Town in Dane County, Wisconsin

Cross Plains is a town in Dane County, Wisconsin, United States. The population was 1,494 at the 2020 census. The Village of Cross Plains is located partially within the town. The unincorporated community of Pine Bluff is located in the town.

==Education==
The Pine Bluff Observatory is in the town of Cross Plains.

==Geography==
According to the United States Census Bureau, the town has a total area of 35.4 square miles (91.6 km^{2}), of which 35.3 square miles (91.5 km^{2}) is land and 0.04 square mile (0.1 km^{2}) (0.08%) is water.

==Demographics==
At the 2000 census, there were 1,419 people, 513 households, and 398 families in the town. The population density was 40.2 people per square mile (15.5/km^{2}). There were 525 housing units at an average density of 14.9 per square mile (5.7/km^{2}). The racial makeup of the town was 98.03% White, 0.56% Black or African American, 0.49% Asian, 0.07% Pacific Islander, 0.07% from other races, and 0.78% from two or more races. 0.35% of the population were Hispanic or Latino of any race.
Of the 513 households 36.3% had children under the age of 18 living with them, 72.1% were married couples living together, 3.1% had a female householder with no husband present, and 22.4% were non-families. 17.3% of households were one person and 6.6% were one person aged 65 or older. The average household size was 2.77 and the average family size was 3.17.

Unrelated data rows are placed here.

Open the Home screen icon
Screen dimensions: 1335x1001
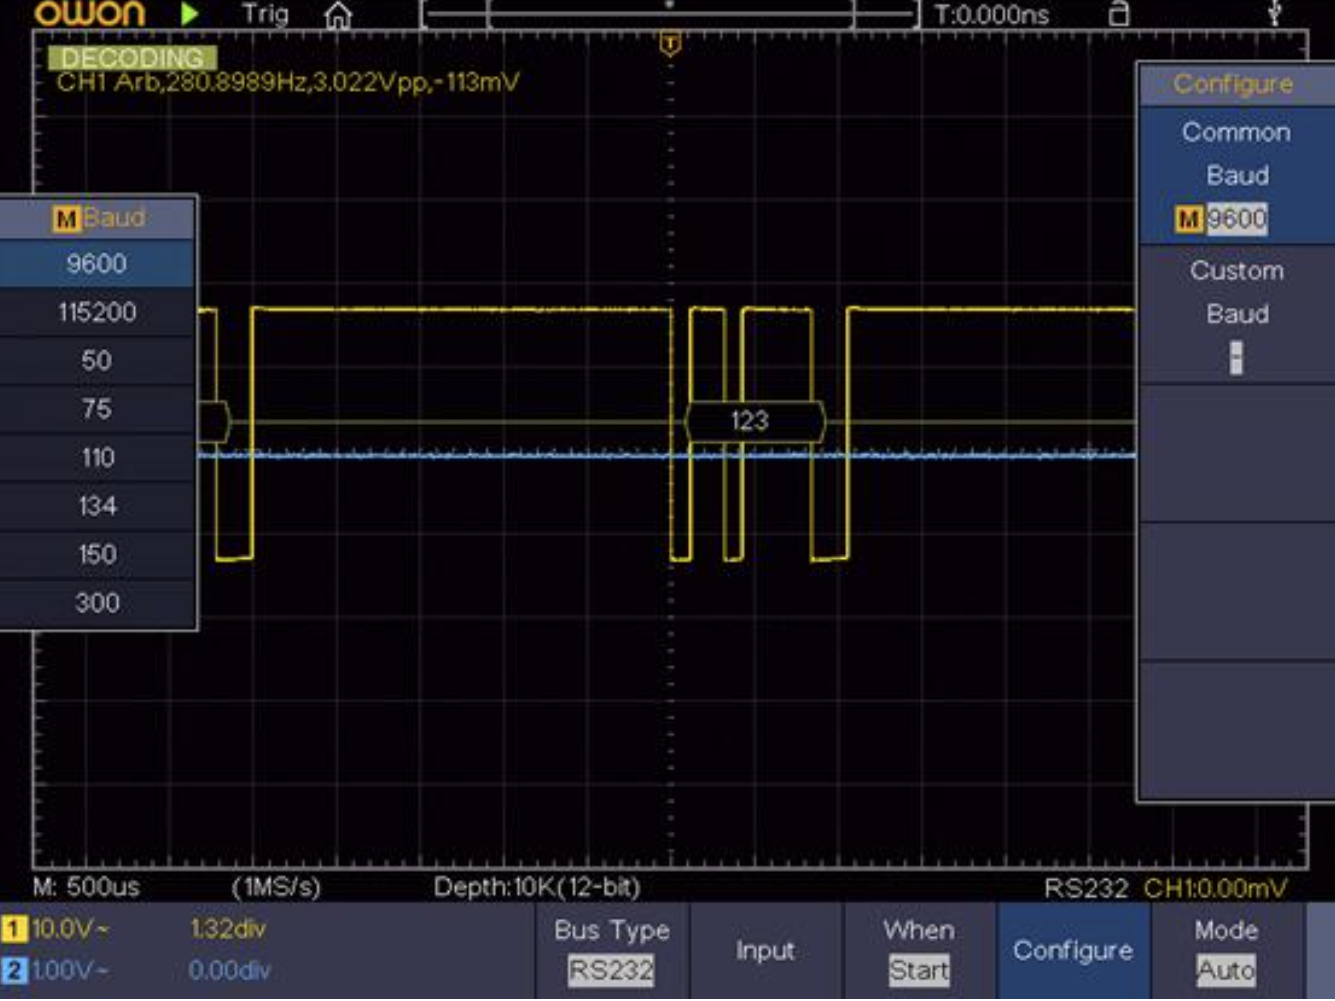[x=341, y=15]
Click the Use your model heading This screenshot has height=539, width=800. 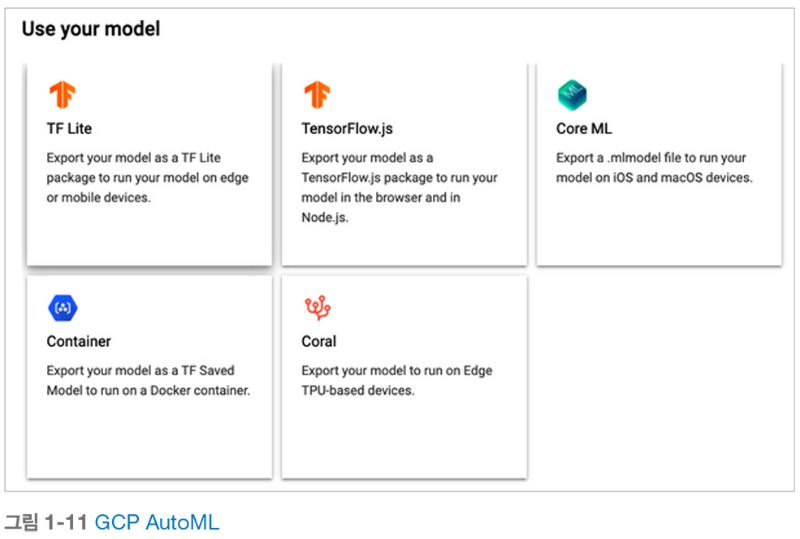[x=91, y=29]
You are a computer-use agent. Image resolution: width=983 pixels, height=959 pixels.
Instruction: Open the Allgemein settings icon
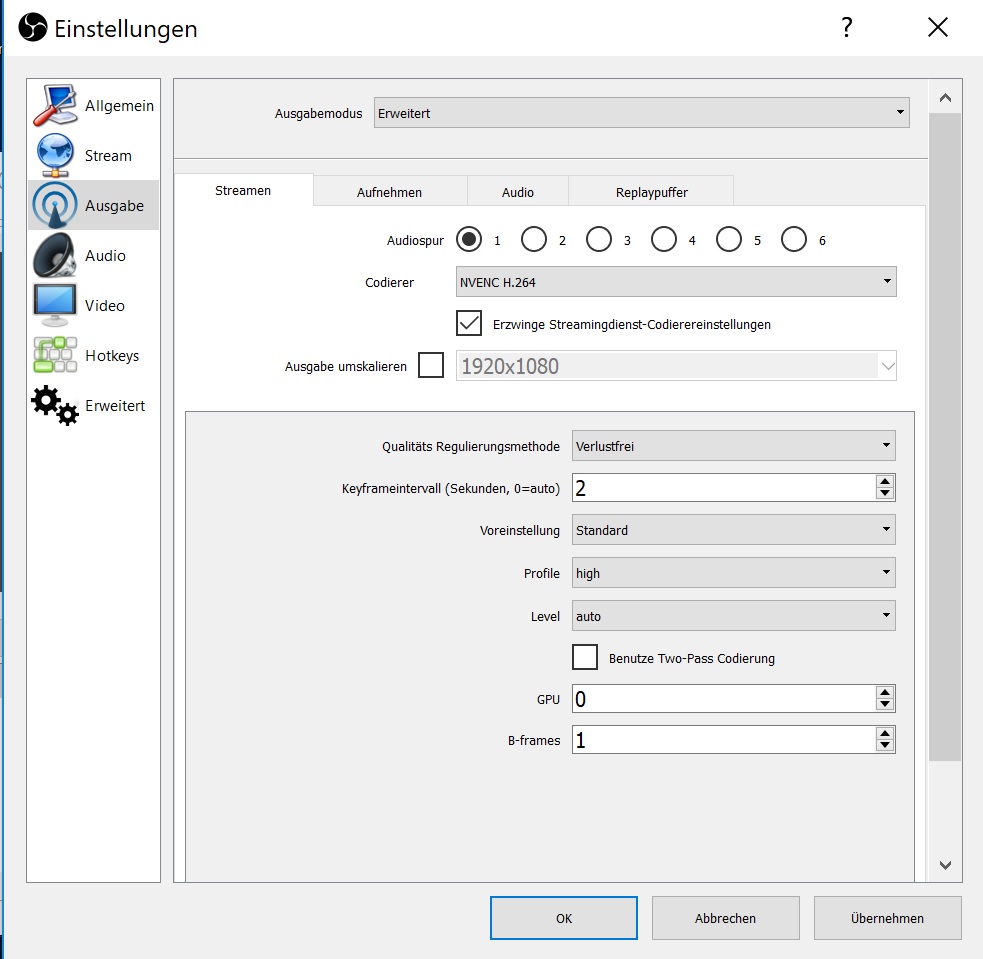point(56,106)
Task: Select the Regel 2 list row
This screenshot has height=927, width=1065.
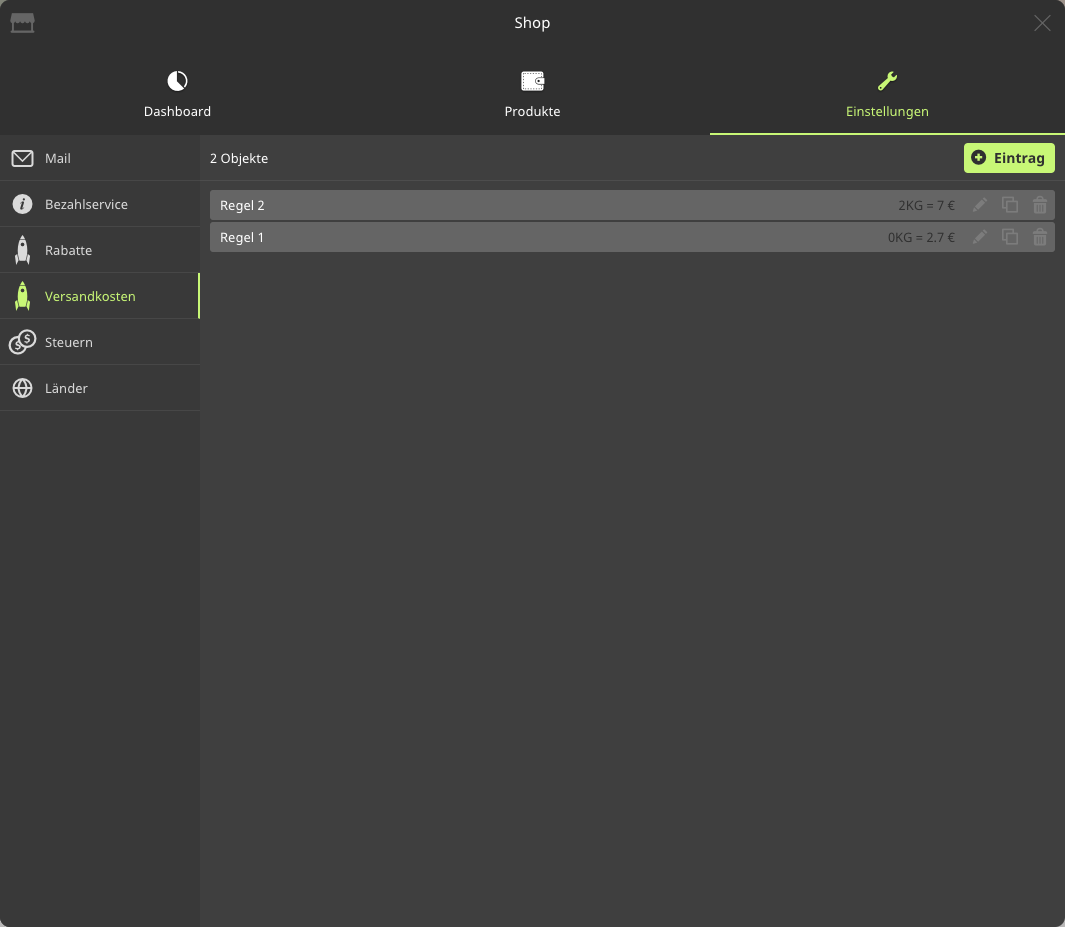Action: [540, 205]
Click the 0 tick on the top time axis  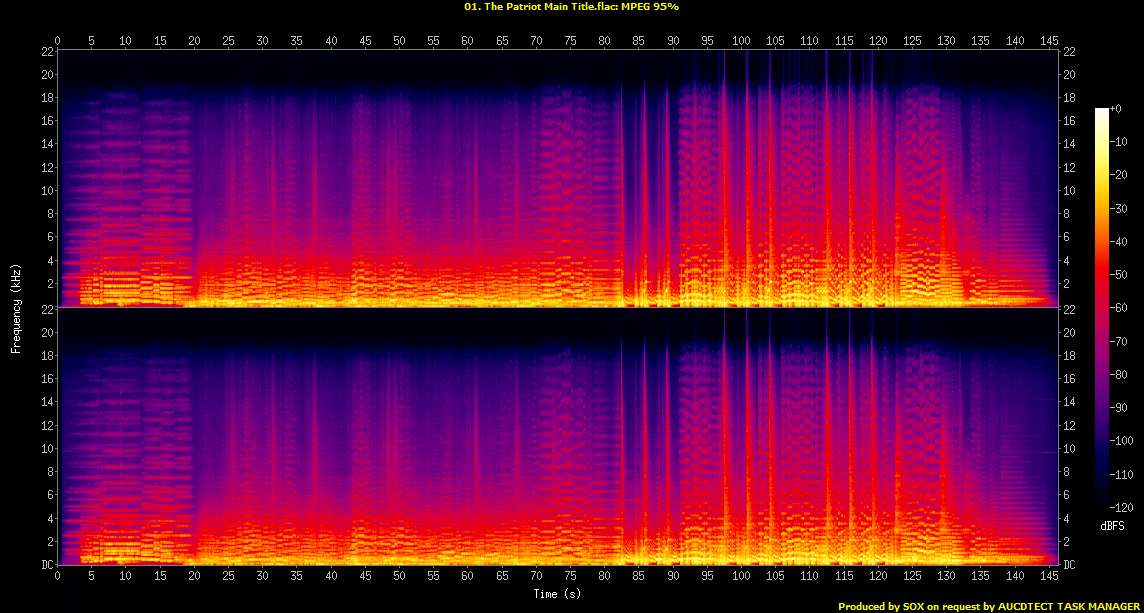coord(58,41)
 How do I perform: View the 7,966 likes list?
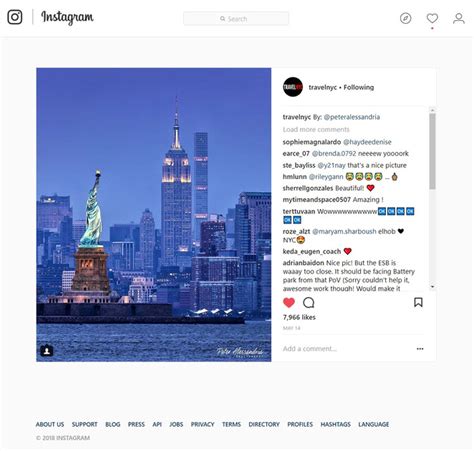(299, 317)
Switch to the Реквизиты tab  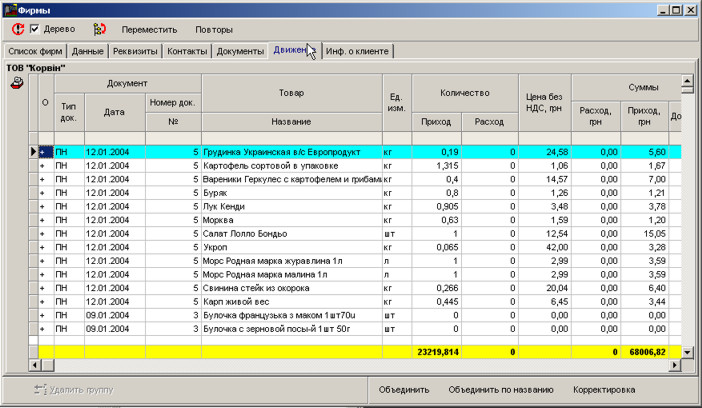pyautogui.click(x=136, y=51)
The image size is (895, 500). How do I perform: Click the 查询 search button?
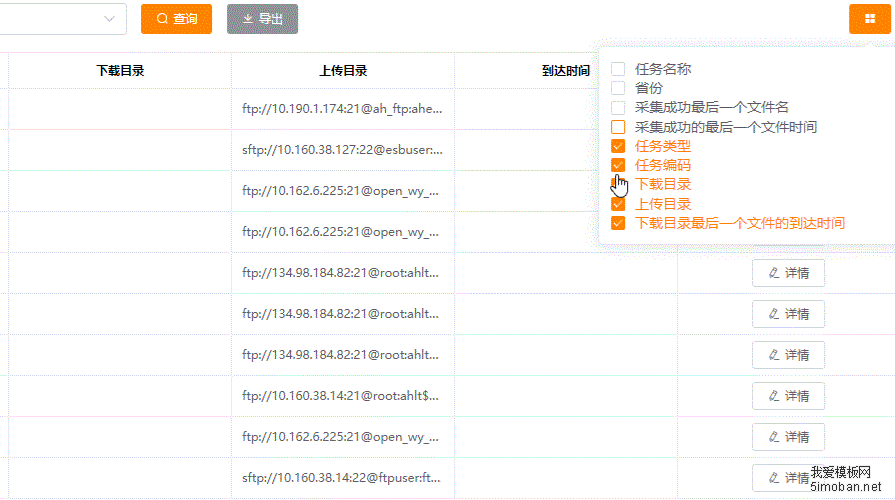pos(176,19)
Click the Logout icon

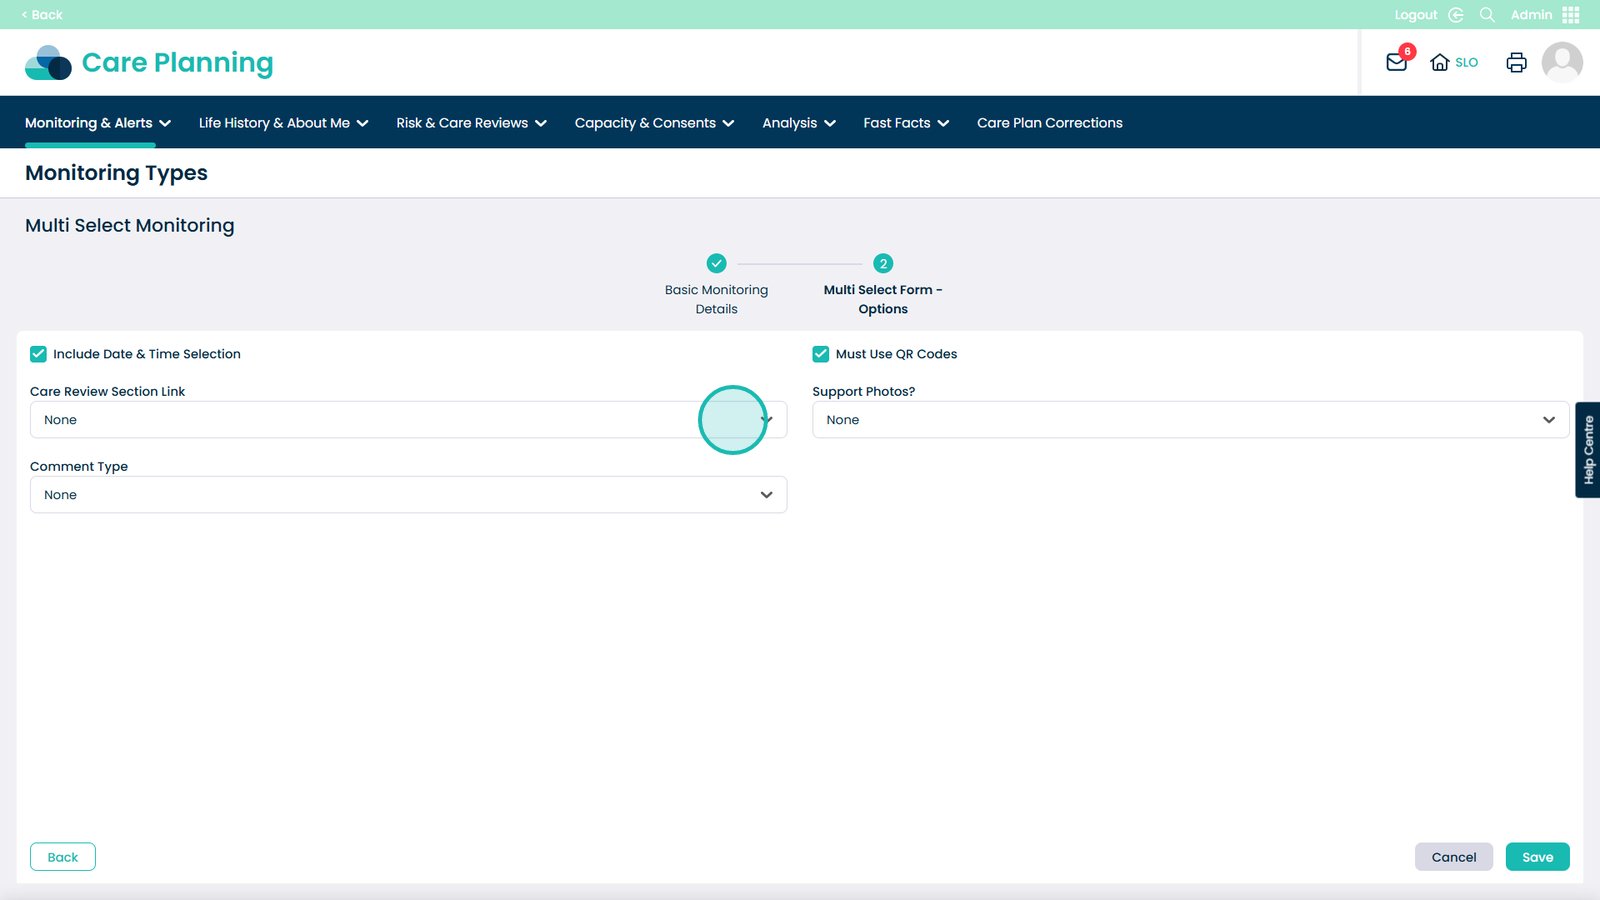pos(1456,15)
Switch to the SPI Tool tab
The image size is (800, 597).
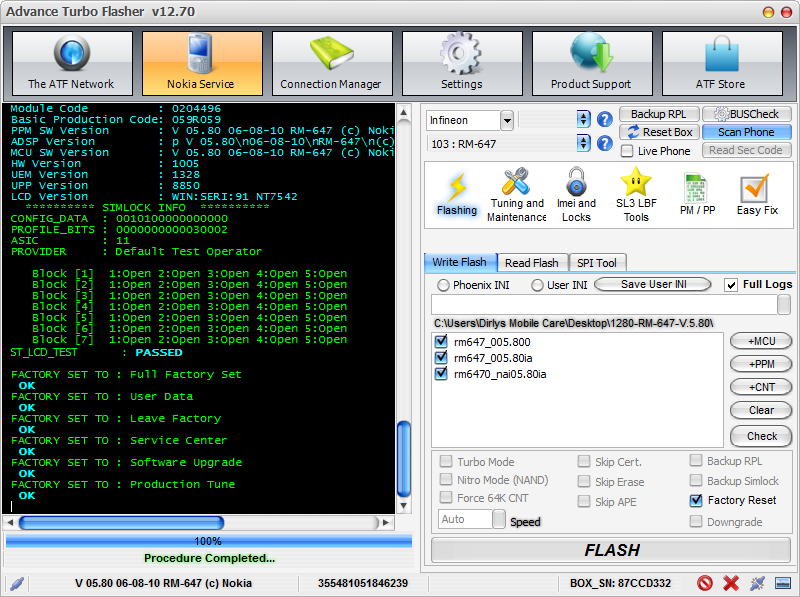(597, 263)
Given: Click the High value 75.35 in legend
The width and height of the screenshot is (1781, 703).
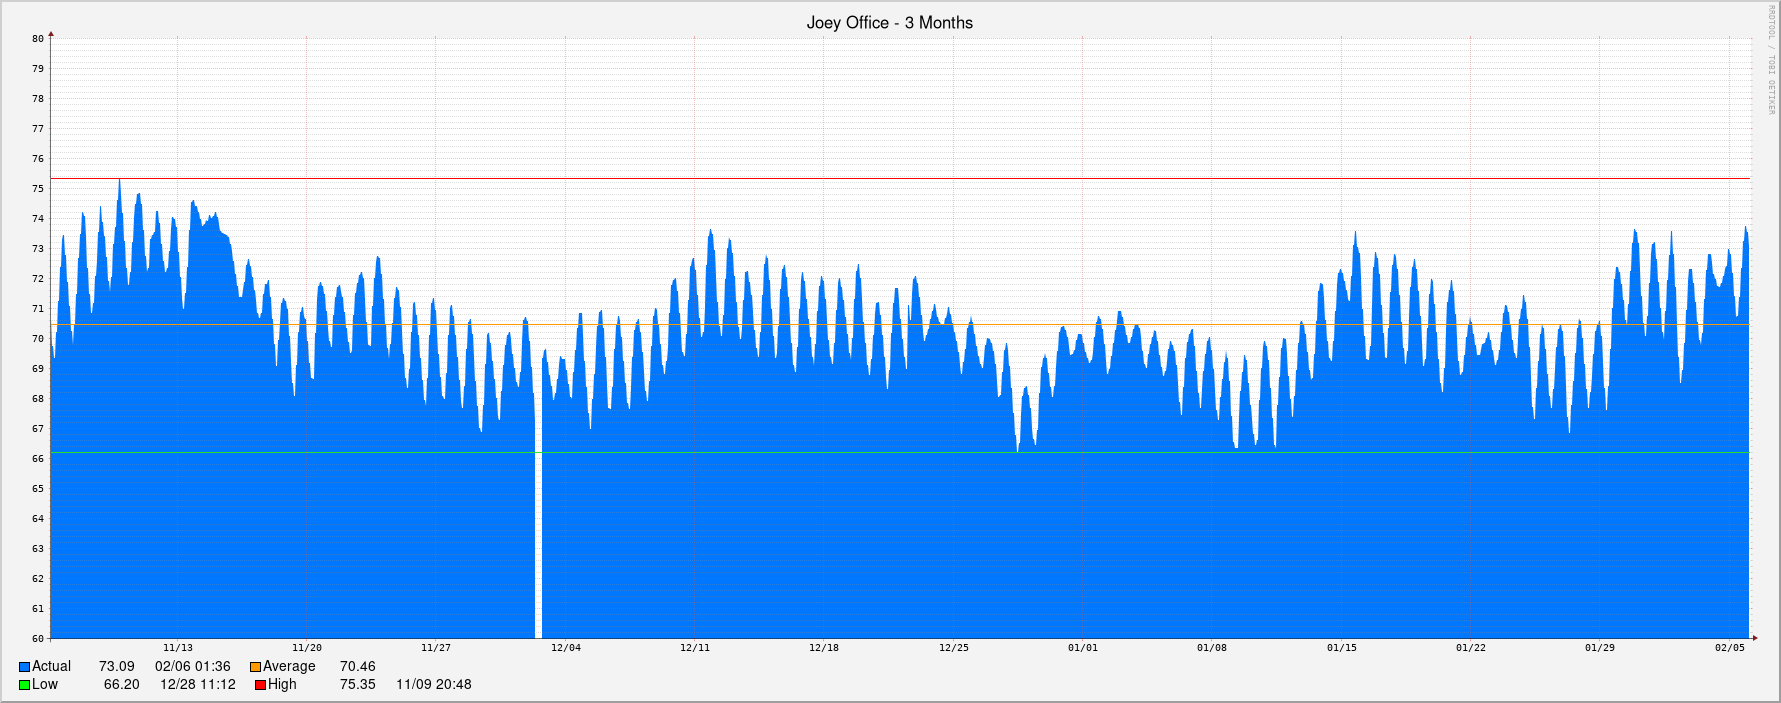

The age distribution was 28.6% under the age of 18, 4.2% from 18 to 24, 27.1% from 25 to 44, 27.8% from 45 to 64, and 12.3% 65 or older. The median age was 39 years. For every 100 females, there were 101.8 males. For every 100 females age 18 and over, there were 106.3 males.

The median household income was $66,055 and the median family income was $74,327. Males had a median income of $50,139 versus $31,875 for females. The per capita income for the town was $30,163. None of the families and 1.7% of the population were living below the poverty line, including no under eighteens and 2.5% of those over 64.